Problem description: Provide only the number of lines below in which the string "Open" occurs.

Task data:
====

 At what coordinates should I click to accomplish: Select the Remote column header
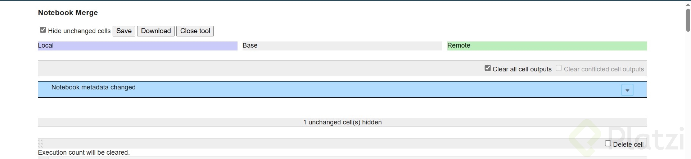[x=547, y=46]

====

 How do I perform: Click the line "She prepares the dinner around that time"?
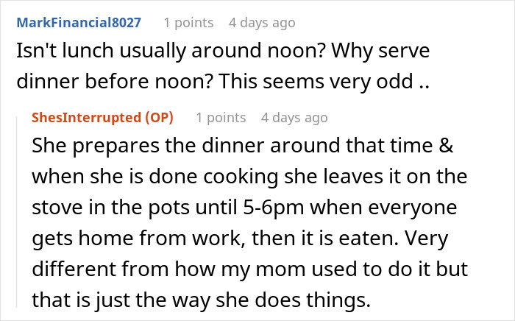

====

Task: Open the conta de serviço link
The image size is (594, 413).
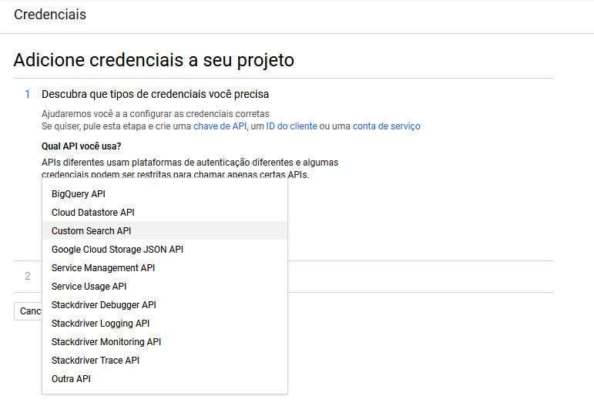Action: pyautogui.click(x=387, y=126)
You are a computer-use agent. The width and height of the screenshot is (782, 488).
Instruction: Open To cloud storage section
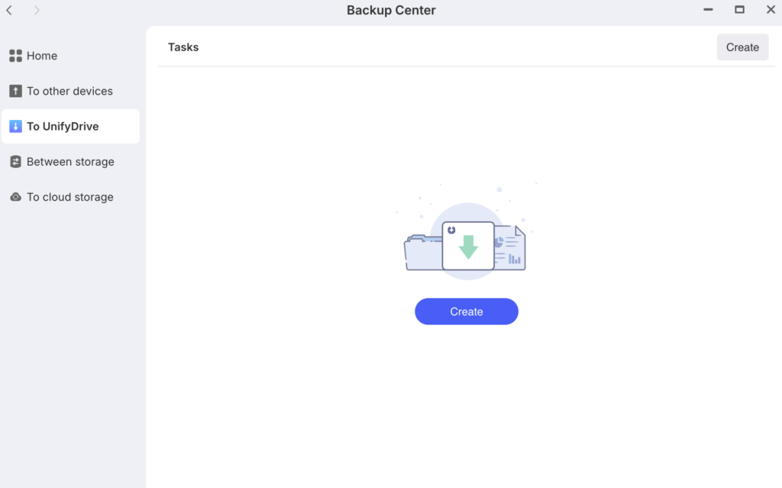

====

Solution for this task: 2